Indonesia is becoming a magnet for Muslim refugees - Feature 

Posted : Fri, 03 Jul 2009 04:53:36 GMT 
Author : DPA 
Category : Asia (World) 

Asia World News | Home 

Cisarua, Indonesia - Indonesia is steadily developing into a way-station for 
refugees from the Middle East waiting to migrate to a third country. Afghan 
refugee Bashir Bahtiari, 45, has been stranded here just like his countrymen 
Habibullah, 29, and Ismail, 17, as well as Duraid, 44, and Dina, 32, from Iraq. 

But all of them want to leave as soon as possible. "We would go anywhere," they 
all said. 

They came to Indonesia directly or via Malaysia because these Muslim countries 
are among the very few that issue entry visas to Afghan and Iraqi nationals. 
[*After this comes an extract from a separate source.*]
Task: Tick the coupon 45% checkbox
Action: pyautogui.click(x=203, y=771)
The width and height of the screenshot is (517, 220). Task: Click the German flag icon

The prospect of travelling on to nearby Australia is an additional lure, and 
Australia's navy has already intercepted some 15 refugee boats this year alone, 
compared to only seven during the whole of last year. 

Nobody knows exactly how many of the often overloaded and rotten boats make it 
through and how many sink on the high seas. 

But Ismail is convinced that "there is a 90-per-cent chance to make it to 
Australia," adding that he got this information from the internet. 

Human traffickers demand 6,000 dollars per person, according to Ismail. 

As a child he fled Afghanistan' s capital Kabul with his entire family and 
found shelter in a refugee camp in Pakistan, where he learned fluent English. 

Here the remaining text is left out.